→ What is being asked:
In the data below, begin at the line with "Mini Moses Episode 13 (107, 758)" and stop after the line with "You are a GUI"; output those lines exactly and no pictures.

→ Exercise data:
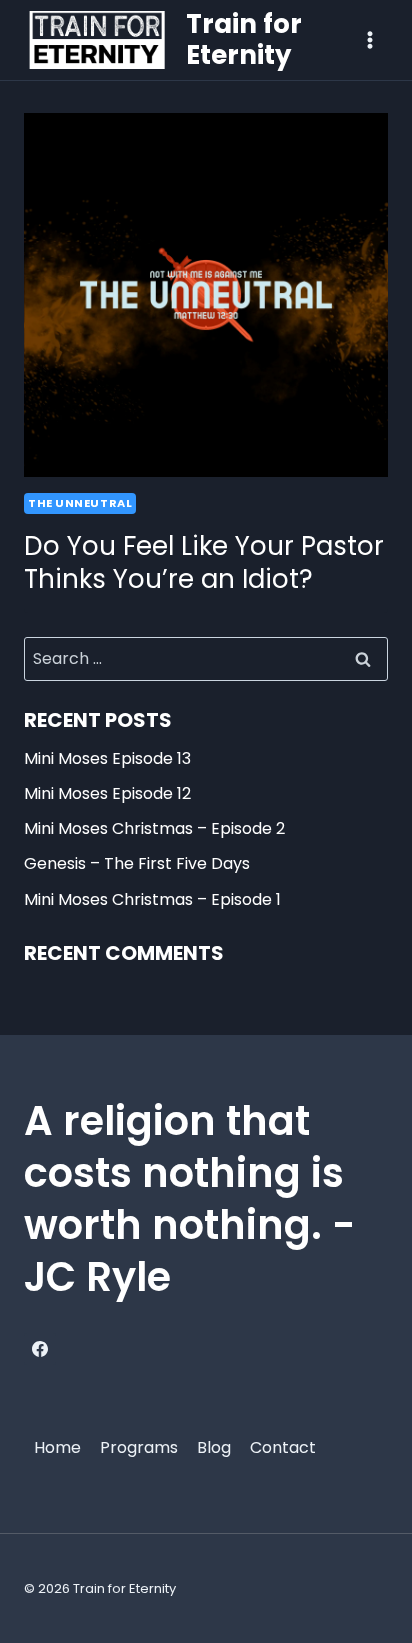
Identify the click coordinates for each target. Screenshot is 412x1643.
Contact (283, 1447)
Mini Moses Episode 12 (107, 793)
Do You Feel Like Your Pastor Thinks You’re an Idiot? (204, 563)
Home (57, 1447)
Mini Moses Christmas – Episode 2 (154, 828)
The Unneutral (80, 503)
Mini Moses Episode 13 (107, 758)
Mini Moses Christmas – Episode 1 (152, 899)
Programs (139, 1447)
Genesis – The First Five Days (137, 863)
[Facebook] (40, 1349)
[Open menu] (369, 39)
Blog (214, 1447)
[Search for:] (206, 658)
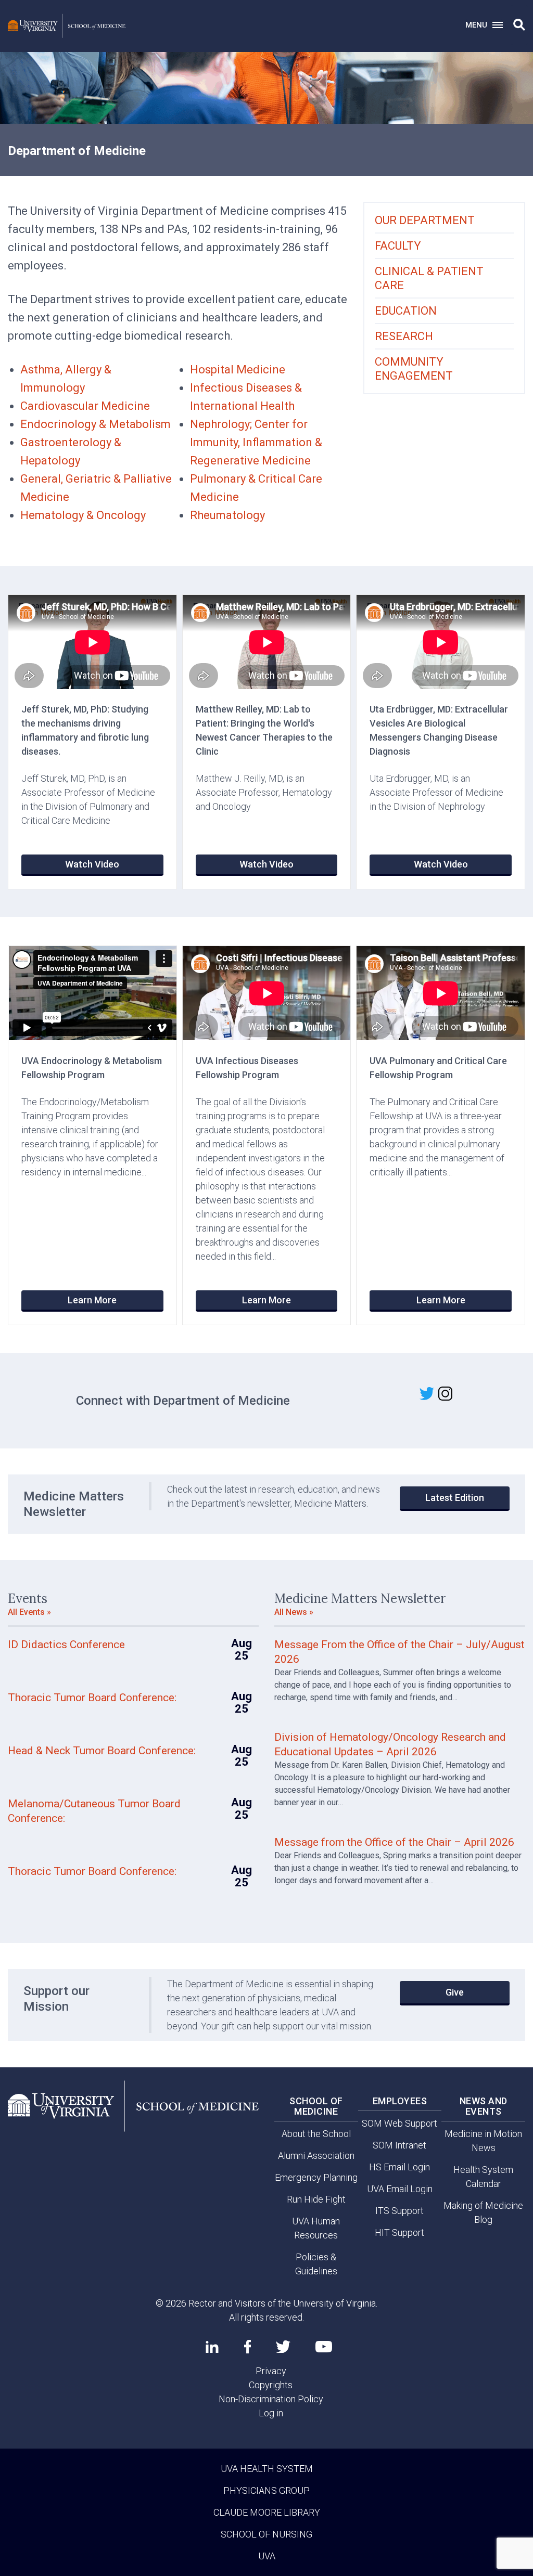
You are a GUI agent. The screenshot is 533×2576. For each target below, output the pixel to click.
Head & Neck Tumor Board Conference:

→ Solution to this task:
Mini Moses Episode 13 (107, 758)
Mini Moses Christmas – Episode 1 (152, 899)
Programs (139, 1447)
Genesis – The First Five Days (137, 863)
[Facebook] (40, 1349)
[Open menu] (369, 39)
Blog (214, 1447)
[Search for:] (206, 658)
You are a GUI agent. The screenshot is 533×2576. For each target below, output the pixel to click.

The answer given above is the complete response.